GEORGE BROOKLEHURST was born in 1839 at Prescot, Lancashire, and was educated at Dr. Brunner's School at Everton.

In 1853 he began to serve an apprenticeship with Messrs. Manifold and Lowndes, of Liverpool, which was completed with Messrs. T. Pearson and Co., of the same city.

He was then employed for a time by Messrs. G. Forrester and Co., Vauxhall Foundry, Liverpool, and in 1859 he rejoined Mr. Manifold, who was a relative, as his assistant in the erection of sugar factories in Demerara. He also had charge of the Dutch Government sugar factories in Surinam.

In 1862 he became the representative in Demerara for Messrs. George Fletcher and Co., of Derby, and from 1864 to 1866 acted in the same capacity in Trinidad for Messrs. G. Forrester and Co. (mentioned above).

In 1868 he went to Barbados, where he was first employed by Mr. John T. Haynes of the Bush Hall plantation; and then he became the representative of Messrs.

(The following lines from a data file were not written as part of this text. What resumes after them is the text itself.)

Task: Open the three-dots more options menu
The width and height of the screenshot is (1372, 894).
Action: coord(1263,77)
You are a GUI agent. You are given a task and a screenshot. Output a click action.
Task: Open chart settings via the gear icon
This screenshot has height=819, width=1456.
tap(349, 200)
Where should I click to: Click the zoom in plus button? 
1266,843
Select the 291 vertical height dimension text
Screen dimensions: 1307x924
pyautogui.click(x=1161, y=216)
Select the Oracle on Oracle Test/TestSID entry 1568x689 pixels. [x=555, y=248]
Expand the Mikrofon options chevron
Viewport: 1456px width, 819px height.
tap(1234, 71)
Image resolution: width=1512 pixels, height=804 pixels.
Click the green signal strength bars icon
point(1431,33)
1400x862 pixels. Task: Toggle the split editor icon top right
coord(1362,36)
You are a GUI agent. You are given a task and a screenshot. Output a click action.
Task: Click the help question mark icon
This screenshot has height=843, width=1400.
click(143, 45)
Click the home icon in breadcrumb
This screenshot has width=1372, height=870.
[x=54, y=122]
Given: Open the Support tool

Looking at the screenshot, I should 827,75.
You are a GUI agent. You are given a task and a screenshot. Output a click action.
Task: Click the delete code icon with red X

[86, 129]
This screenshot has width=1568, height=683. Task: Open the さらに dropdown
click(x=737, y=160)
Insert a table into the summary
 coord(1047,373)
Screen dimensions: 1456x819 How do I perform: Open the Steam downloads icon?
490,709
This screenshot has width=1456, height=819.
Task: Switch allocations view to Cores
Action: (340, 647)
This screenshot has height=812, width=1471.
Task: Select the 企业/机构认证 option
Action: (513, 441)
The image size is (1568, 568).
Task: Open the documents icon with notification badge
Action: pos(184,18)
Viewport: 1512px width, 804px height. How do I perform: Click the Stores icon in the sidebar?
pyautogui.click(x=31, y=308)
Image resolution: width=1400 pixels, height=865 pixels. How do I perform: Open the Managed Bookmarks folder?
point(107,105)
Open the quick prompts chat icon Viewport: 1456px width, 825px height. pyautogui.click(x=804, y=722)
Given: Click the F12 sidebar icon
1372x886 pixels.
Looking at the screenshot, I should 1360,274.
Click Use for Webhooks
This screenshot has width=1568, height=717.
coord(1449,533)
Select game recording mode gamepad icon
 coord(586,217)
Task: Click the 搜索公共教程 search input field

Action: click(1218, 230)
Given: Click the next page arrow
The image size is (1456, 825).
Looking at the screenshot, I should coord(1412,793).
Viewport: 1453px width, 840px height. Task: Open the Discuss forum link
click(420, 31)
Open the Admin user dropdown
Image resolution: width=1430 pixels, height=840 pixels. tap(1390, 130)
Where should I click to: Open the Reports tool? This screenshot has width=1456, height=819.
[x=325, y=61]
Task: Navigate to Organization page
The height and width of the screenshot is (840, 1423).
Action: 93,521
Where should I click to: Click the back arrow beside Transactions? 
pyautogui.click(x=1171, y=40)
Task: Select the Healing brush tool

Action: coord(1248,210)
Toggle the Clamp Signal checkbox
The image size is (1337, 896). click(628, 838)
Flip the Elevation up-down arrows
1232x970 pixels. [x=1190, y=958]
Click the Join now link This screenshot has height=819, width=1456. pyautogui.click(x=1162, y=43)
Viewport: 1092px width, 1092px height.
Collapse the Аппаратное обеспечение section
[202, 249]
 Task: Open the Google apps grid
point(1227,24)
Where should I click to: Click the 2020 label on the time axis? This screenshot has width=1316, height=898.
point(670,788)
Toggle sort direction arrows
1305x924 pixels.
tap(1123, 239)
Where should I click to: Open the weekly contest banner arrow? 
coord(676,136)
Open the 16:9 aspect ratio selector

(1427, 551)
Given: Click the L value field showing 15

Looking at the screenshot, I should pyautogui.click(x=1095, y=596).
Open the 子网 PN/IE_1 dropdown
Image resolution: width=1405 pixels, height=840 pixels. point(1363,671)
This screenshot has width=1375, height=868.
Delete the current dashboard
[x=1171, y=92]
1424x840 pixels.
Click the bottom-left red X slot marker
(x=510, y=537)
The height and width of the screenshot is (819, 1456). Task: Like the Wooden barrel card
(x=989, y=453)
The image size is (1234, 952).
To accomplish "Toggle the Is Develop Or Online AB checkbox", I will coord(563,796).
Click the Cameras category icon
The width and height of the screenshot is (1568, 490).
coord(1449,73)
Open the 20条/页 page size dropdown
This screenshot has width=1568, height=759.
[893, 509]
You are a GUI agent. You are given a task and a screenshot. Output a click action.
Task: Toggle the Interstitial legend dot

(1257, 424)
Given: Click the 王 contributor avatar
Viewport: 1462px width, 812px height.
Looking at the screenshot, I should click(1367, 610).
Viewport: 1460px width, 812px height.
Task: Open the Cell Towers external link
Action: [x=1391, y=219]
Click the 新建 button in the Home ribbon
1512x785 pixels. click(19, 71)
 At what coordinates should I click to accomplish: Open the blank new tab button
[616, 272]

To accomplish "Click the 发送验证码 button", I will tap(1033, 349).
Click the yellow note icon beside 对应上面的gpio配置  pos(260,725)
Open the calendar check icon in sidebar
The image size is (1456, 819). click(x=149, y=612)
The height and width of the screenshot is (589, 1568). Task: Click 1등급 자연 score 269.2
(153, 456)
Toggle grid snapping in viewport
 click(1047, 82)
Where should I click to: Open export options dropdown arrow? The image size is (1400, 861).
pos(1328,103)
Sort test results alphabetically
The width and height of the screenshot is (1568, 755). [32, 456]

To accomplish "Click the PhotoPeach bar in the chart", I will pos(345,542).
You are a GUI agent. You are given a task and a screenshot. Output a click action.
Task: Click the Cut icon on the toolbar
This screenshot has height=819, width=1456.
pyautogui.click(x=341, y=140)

G. Fletcher and Co., and was engaged in the erection and control of various sugar factories for that firm.

During the whole of his engineering career he was occupied with the construction and erection of cane sugar-making machinery, and he was the inventor of many improvements in the same, making a name more particularly in connection with the design of pans in which the saccharine liquid is boiled for cleaning and concentrating purposes.

He came to England in May 1907 for the benefit of his health, which improved temporarily, but the inclemency of the winter climate became too severe for him, and he died from heart failure in Liverpool on 12th January 1908, at the age of sixty-eight.

He became a Member of this Institution in 1896.